High and low pressure


by pwn01
Tags: pressure
pwn01
pwn01 is offline
#1
Feb19-14, 09:28 PM
P: 11
I am having trouble with differentiating between what seems to be two phenomena in the atmosphere. Maybe someone could comment on it. Here is an explanation of the problem.

1) An air mass has an inherent pressure due to its temperature. Relatively cold air masses have relatively high atmospheric pressures associated with them because the denser air has more mass in it per cubic unit, causing any point on the surface of the earth to bear more weight from the gravitational pull on that mass. Relatively warm air masses have a relatively low atmospheric pressures associated with them because the air is relatively less dense and so there is less mass to be pulled by gravity against each square unit on the surface of the earth. (Correct me if this understanding is incorrect.)

2) Low pressure areas also develop in areas of relatively warm air because the rising warm air causes a low pressure below it as it draws matter upward out of the space below it. I believe this is true at the equator among other places.

Items for locating text and elements:
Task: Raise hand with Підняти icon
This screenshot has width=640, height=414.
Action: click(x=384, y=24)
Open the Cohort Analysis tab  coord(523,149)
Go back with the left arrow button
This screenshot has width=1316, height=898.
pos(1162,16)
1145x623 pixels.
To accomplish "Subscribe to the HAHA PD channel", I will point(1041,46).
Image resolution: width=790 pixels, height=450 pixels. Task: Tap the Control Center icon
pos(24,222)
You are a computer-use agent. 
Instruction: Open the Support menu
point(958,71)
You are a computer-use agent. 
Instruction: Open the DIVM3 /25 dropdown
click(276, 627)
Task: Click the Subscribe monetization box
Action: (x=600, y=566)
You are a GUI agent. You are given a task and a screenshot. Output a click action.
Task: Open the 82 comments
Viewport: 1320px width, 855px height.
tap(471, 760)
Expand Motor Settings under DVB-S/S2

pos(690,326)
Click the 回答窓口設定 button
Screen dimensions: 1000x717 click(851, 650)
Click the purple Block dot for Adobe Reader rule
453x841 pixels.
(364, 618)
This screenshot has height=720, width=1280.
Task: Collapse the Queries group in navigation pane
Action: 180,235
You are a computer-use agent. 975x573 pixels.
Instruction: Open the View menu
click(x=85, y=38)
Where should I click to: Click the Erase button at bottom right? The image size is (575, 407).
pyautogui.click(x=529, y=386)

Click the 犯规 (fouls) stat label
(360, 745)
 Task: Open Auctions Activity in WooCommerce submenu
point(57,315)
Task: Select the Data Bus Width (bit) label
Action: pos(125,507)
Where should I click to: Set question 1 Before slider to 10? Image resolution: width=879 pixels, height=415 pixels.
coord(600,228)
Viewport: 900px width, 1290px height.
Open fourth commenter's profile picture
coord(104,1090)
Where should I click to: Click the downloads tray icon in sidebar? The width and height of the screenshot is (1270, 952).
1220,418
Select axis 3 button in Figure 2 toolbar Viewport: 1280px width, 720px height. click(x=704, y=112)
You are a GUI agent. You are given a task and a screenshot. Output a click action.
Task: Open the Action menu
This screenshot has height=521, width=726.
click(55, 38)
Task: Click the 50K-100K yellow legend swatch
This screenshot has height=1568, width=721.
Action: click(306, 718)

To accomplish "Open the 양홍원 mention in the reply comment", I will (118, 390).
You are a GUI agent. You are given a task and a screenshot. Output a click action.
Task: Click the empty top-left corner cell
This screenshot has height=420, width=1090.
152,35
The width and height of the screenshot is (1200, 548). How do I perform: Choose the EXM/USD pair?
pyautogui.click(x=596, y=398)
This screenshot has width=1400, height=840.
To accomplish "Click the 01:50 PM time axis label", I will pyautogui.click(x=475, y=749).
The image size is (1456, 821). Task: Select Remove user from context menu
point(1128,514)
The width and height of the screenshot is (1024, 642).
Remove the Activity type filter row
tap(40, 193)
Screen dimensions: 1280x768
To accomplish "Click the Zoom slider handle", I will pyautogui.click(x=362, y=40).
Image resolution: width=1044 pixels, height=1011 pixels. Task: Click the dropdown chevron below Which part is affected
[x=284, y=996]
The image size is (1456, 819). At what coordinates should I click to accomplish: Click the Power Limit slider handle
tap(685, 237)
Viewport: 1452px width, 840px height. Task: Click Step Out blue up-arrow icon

» **What to work on**
• A. Answer these questions about the forum post on air pressure, one line each:
(i) What date and time does the post carry?
(ii) According to the post, why do relatively cold air masses have relatively high atmospheric pressures?
(iii) Where does the writer believe rising warm air produces low pressure?
• B. In the forum post on air pressure, swap "gravitational" for "downward" and write out the passage between "High and low" and "understanding is incorrect.)", inclusive.
You will not need the items.

» **Solutions for each task**
• A.
(i) Feb19-14, 09:28 PM
(ii) The denser air has more mass in it per cubic unit, so any point on the earth's surface bears more weight from the gravitational pull on that mass.
(iii) At the equator, among other places.

• B.
High and low pressure


by pwn01
Tags: pressure
pwn01
pwn01 is offline
#1
Feb19-14, 09:28 PM
P: 11
I am having trouble with differentiating between what seems to be two phenomena in the atmosphere. Maybe someone could comment on it. Here is an explanation of the problem.

1) An air mass has an inherent pressure due to its temperature. Relatively cold air masses have relatively high atmospheric pressures associated with them because the denser air has more mass in it per cubic unit, causing any point on the surface of the earth to bear more weight from the downward pull on that mass. Relatively warm air masses have a relatively low atmospheric pressures associated with them because the air is relatively less dense and so there is less mass to be pulled by gravity against each square unit on the surface of the earth. (Correct me if this understanding is incorrect.)